What is being asked:
Go through the entries, filter for the word "computer", and copy every line that has it.

Supplied material:
• • • •
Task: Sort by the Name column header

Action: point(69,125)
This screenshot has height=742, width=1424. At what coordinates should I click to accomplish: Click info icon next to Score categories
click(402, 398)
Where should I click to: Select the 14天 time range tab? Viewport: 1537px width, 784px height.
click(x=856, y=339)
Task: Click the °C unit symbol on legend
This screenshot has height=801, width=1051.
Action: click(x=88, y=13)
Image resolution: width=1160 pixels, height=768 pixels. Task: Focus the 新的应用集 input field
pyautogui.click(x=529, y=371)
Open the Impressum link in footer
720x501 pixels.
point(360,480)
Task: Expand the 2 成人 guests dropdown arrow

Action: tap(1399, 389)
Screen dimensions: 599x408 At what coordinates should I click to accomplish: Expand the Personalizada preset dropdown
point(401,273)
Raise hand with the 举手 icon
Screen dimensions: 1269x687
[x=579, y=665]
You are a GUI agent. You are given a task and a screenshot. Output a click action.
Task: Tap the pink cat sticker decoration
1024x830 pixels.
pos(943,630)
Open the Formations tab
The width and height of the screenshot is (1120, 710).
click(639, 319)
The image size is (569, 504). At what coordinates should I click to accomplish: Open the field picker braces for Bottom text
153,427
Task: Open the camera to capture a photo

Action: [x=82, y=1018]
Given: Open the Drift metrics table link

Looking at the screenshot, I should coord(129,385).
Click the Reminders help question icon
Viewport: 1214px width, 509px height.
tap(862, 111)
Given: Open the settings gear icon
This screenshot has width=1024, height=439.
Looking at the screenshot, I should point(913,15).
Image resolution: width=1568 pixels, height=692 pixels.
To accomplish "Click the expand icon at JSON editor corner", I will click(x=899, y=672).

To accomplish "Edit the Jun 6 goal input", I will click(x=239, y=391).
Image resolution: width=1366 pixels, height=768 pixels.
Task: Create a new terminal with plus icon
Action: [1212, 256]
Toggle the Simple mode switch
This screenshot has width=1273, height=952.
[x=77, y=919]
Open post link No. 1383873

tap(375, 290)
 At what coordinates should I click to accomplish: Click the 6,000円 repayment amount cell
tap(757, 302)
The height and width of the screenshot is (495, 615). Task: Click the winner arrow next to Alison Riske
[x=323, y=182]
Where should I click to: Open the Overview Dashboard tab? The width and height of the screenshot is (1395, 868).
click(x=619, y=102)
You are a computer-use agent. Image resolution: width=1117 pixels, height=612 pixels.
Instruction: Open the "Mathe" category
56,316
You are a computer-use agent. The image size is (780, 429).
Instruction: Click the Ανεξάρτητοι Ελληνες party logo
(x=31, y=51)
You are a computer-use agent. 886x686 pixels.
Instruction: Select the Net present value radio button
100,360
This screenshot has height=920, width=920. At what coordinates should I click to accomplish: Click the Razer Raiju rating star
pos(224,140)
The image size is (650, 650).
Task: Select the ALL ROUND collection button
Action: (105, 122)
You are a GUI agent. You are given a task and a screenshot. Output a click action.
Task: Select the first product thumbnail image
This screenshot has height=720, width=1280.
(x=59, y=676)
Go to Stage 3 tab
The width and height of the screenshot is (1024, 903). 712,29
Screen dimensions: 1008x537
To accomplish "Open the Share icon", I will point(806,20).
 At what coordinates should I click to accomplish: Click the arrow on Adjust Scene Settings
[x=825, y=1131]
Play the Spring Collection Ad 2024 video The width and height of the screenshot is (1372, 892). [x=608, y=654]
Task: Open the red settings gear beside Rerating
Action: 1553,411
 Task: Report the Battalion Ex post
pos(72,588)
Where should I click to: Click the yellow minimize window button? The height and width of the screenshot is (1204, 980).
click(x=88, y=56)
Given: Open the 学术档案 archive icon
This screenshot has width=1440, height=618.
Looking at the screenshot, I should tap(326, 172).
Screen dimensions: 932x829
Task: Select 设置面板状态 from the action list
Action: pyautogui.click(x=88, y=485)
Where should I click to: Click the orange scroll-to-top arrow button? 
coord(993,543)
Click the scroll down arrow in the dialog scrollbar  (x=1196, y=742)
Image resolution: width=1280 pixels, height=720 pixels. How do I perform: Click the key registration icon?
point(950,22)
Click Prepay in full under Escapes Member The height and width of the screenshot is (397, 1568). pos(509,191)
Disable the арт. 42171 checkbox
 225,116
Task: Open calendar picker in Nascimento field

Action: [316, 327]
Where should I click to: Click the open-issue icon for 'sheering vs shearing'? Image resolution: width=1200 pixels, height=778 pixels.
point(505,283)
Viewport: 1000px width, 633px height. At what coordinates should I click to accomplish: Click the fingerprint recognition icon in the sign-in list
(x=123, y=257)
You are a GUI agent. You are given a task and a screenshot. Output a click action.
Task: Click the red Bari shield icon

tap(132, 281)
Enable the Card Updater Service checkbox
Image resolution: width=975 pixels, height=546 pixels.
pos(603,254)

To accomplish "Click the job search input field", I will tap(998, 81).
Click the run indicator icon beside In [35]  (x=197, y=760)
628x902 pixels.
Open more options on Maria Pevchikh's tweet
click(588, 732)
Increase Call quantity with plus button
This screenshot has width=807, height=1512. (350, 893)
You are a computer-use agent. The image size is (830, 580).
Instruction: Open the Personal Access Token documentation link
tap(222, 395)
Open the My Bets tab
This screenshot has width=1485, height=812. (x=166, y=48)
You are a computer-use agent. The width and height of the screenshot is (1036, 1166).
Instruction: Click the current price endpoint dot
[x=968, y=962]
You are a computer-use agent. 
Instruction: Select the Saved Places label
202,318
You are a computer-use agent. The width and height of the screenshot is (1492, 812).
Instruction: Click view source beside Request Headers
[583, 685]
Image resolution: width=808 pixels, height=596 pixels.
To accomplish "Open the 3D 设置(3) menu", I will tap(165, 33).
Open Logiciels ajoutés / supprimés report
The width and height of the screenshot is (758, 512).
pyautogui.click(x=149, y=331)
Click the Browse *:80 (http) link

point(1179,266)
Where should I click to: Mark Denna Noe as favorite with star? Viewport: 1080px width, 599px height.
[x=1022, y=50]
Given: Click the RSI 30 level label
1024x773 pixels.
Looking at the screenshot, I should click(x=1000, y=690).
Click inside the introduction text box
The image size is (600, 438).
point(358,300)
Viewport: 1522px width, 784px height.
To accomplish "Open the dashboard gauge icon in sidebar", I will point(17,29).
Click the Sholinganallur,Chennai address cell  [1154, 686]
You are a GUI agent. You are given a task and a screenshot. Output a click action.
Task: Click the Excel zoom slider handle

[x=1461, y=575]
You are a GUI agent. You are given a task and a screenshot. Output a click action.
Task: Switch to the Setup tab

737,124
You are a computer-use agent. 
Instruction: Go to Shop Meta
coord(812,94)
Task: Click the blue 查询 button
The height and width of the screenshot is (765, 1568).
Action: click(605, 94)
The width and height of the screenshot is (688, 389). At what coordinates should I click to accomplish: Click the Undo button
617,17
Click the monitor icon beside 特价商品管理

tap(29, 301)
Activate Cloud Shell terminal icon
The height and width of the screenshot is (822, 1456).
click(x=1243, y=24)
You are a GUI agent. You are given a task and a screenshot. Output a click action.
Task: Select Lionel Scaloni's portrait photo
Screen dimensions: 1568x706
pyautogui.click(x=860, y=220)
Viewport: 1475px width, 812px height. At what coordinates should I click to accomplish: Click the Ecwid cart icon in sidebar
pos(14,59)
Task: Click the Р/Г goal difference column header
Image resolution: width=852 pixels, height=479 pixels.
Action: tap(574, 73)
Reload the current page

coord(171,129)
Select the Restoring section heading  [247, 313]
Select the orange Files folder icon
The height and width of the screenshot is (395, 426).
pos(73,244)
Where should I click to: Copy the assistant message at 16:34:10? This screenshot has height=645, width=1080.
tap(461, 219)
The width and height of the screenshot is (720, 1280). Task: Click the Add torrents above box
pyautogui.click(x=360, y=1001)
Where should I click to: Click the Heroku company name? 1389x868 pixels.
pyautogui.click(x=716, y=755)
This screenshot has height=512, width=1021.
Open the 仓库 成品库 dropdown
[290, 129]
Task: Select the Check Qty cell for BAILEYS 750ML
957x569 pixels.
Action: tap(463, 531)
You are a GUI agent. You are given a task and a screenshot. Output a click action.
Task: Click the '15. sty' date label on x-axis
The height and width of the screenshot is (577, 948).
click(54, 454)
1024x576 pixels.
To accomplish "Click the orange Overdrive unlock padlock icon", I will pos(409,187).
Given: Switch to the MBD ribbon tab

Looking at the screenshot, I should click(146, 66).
• • • •
Solution to this problem:
You are a computer-use agent. Image resolution: width=1117 pixels, height=612 pixels.
You are a computer-use agent. The image size is (780, 429).
You are a computer-use agent. 886x686 pixels.
You are a computer-use agent. The image size is (830, 580).
You are a computer-use agent. The width and height of the screenshot is (1036, 1166).
You are a computer-use agent. 
You are a computer-use agent. The width and height of the screenshot is (1492, 812).
You are a computer-use agent. 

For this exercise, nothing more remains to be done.